# Bolens Show ???



## aegt5000 (Feb 22, 2004)

Joe…

I’ve been checking you show announcements and will
try to get to a show this summer. They seem to be for
larger tractors than GT’s, but I saw Wheel Horse had a 
show recently. Is there any way that you could find out
if and where there might be a Bolens show ?

Thanks in advance.


----------



## guest2 (Dec 27, 2003)

Will it be near one of the Great Lakes?


----------



## aegt5000 (Feb 22, 2004)

sixchows…

Only if the tickets to the show are sold on eBay.
And of course ticket purchases will be offered as
“Local Pick-Up Only…No Shipping”


----------



## bontai Joe (Sep 16, 2003)

I'll get looking for you right away!


----------



## bontai Joe (Sep 16, 2003)

*Bolens tractor show*

Here is a link for info on a Bolens show. I didn't register, but this page has an e-mail address that you can use to get more info:

http://bolensboyg9.tripod.com/

And I'll keep looking!

^^^^^^^^

◆ Objective 1 ◆
In the Bolens show thread, which brand does aegt5000 mention as having recently held a show?
◆ Objective 2 ◆
Resume the Bolens show thread above, picking up right after its final post.

(Rows on where targets appear)
^^^^^^^^

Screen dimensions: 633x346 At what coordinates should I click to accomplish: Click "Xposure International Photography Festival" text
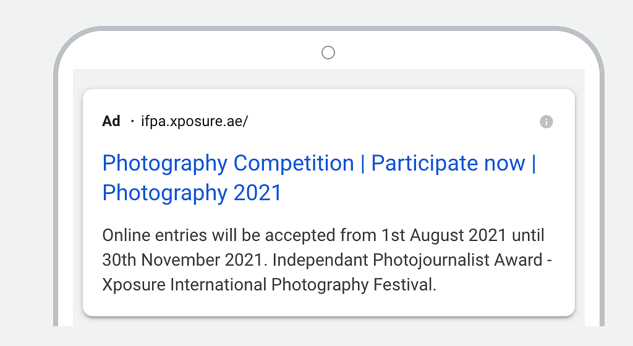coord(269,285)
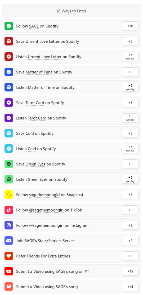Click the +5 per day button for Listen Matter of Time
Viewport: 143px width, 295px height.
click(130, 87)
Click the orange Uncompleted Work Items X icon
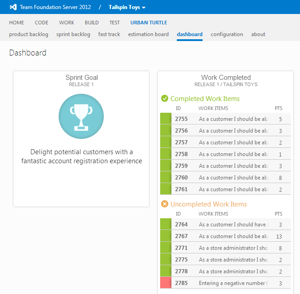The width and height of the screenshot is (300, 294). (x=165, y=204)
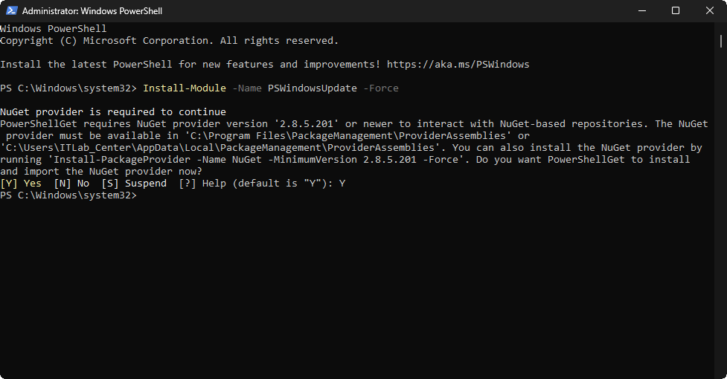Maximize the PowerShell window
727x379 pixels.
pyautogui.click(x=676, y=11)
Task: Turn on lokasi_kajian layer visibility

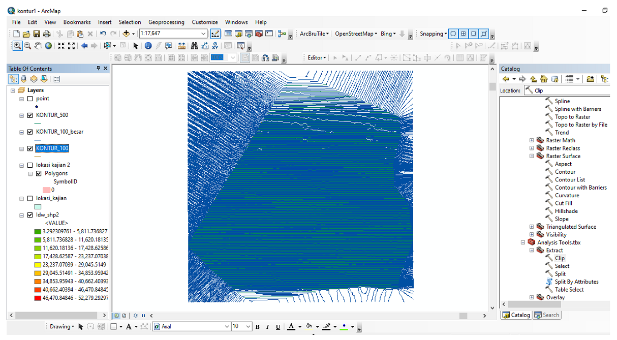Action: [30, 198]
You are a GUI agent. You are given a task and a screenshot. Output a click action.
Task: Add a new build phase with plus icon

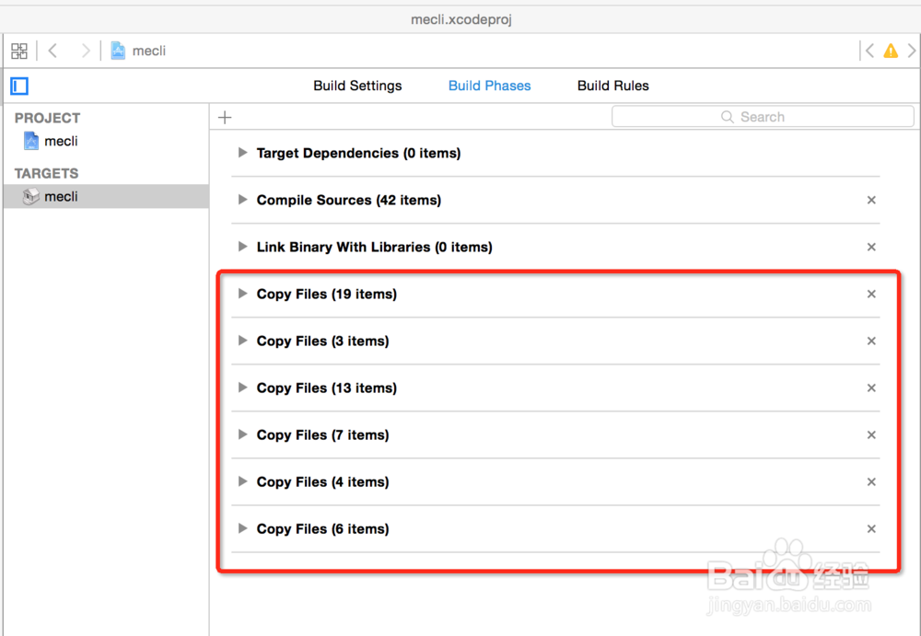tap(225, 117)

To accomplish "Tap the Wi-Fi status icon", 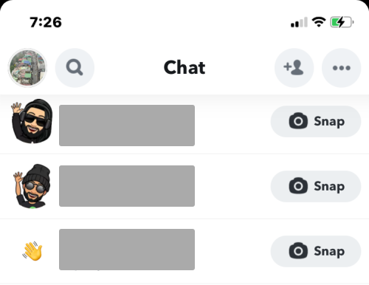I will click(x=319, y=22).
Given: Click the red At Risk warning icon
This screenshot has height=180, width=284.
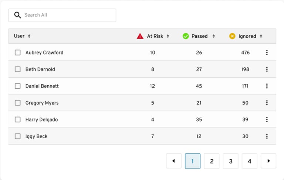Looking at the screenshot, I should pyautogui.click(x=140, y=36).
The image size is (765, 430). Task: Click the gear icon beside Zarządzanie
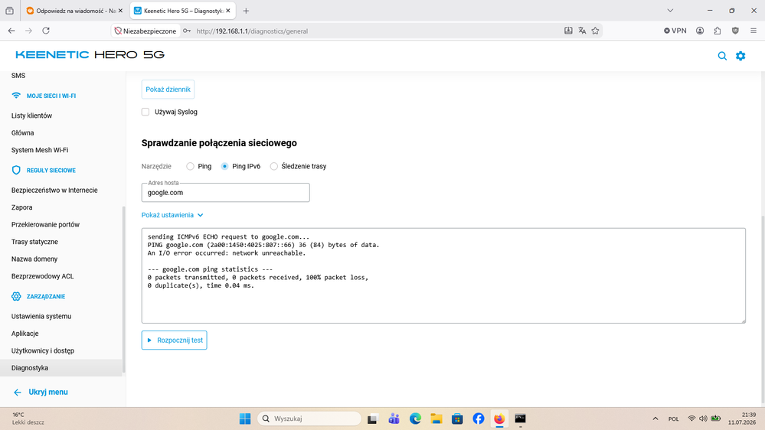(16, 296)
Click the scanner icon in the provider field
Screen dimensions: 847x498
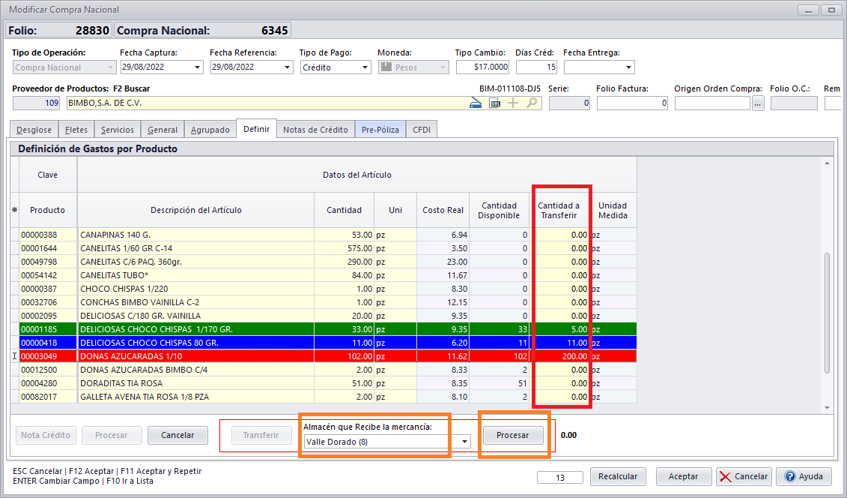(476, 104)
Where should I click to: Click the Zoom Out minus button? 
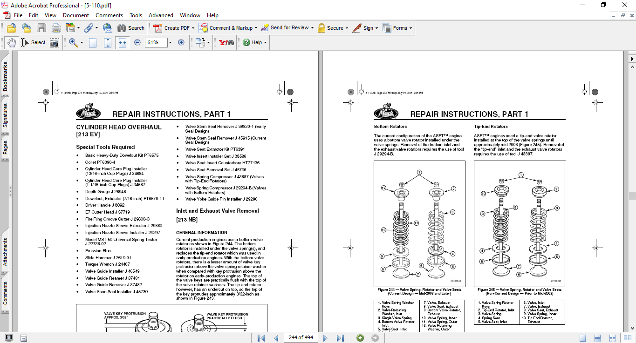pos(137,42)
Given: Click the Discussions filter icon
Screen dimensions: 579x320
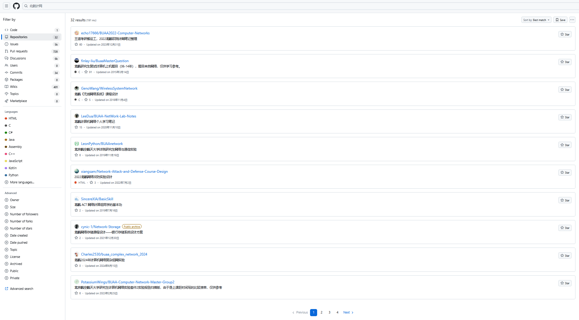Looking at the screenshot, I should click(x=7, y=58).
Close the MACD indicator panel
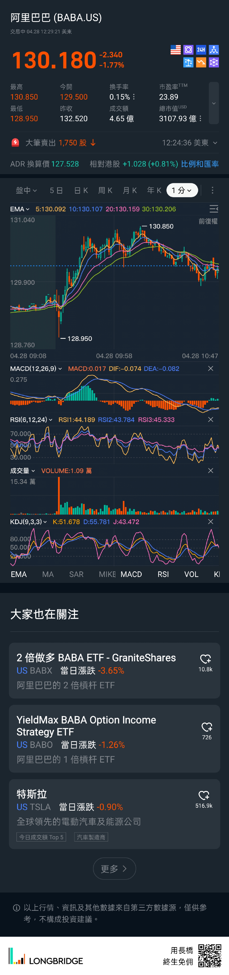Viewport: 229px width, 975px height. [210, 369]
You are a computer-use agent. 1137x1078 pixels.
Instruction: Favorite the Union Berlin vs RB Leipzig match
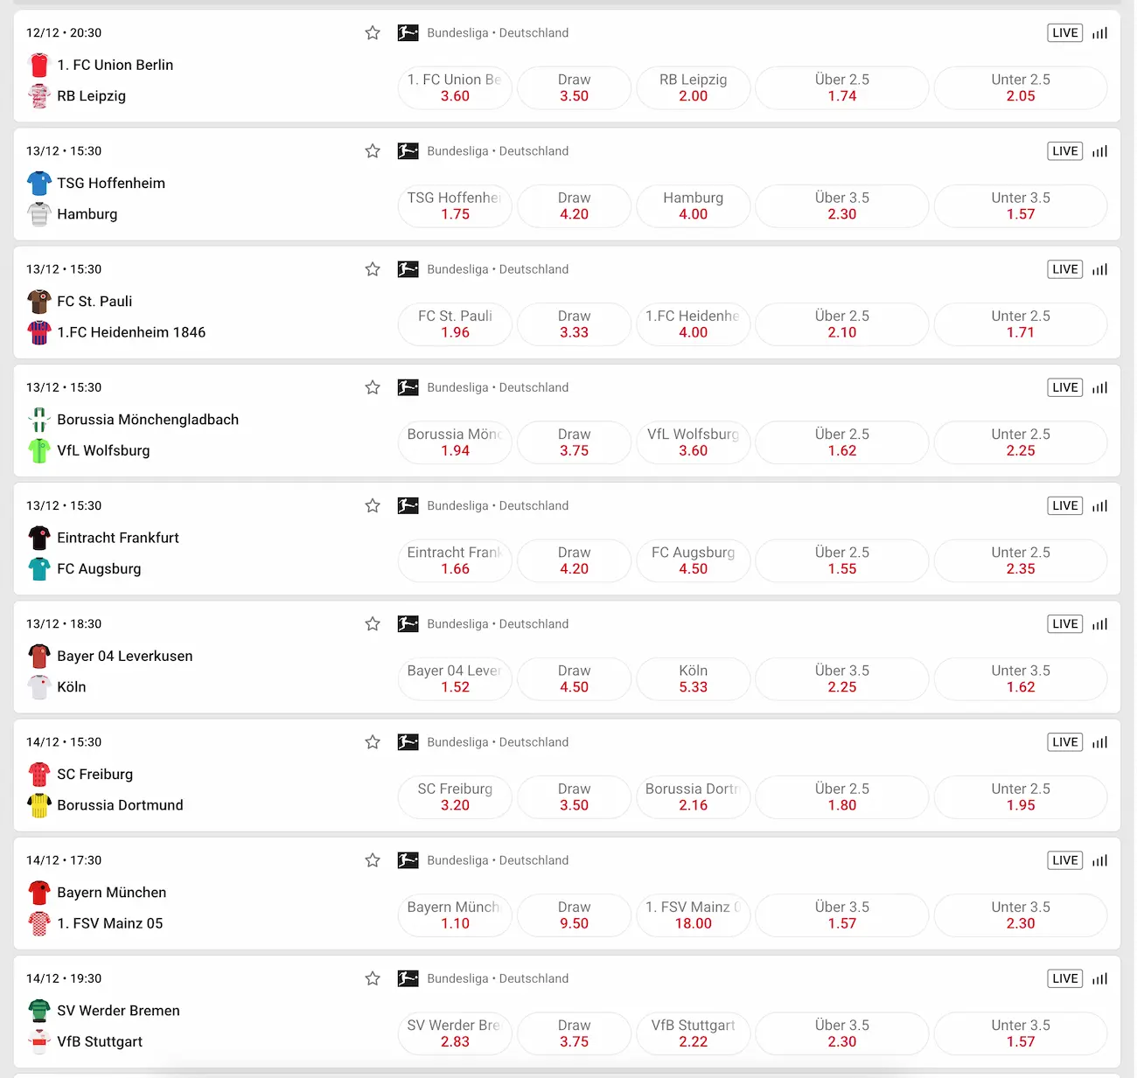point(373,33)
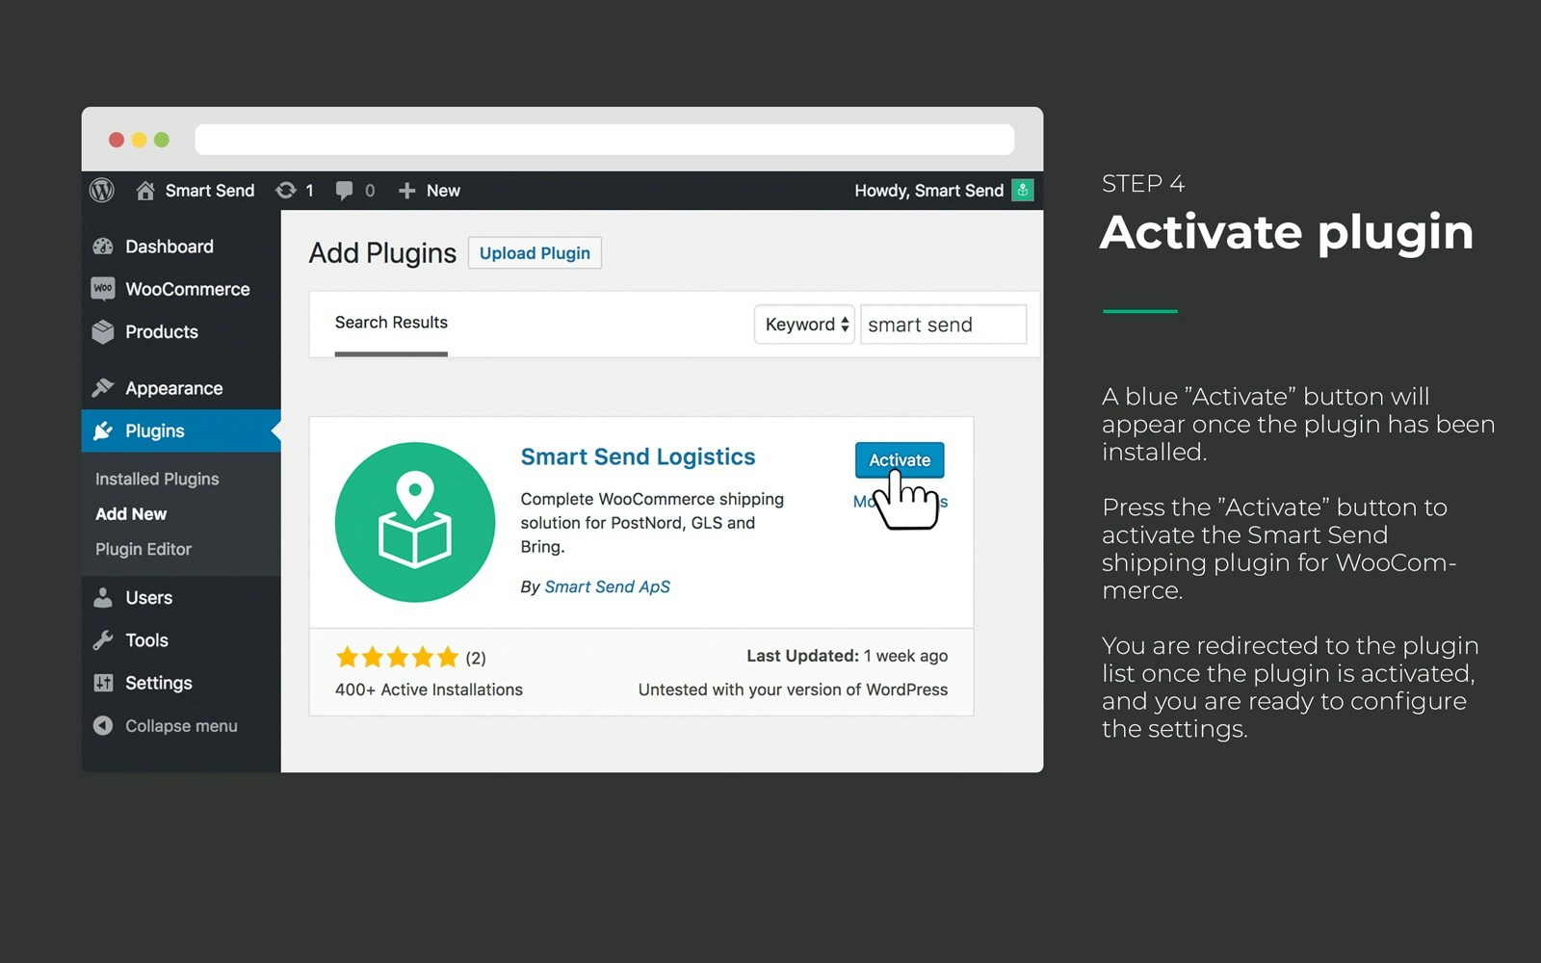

^^^^^^^^

◆ Exercise answer 1 ◆
Wheel Horse

◆ Exercise answer 2 ◆
----------



## jodyand (Sep 16, 2003)

I like this thats on the front page of that site.:lmao: 


NOTHING RUNS LIKE A DEERE....
YEAH, UNTIL A BOLENS RUNS OVER IT!


----------



## aegt5000 (Feb 22, 2004)

Thanks Joe,

I emailed the guy and will wait and see if there is anything to 
his site. I clicked on some of the other site pages but most are
empty and look like they were never completed. 

If he answers, I’ll post what he said.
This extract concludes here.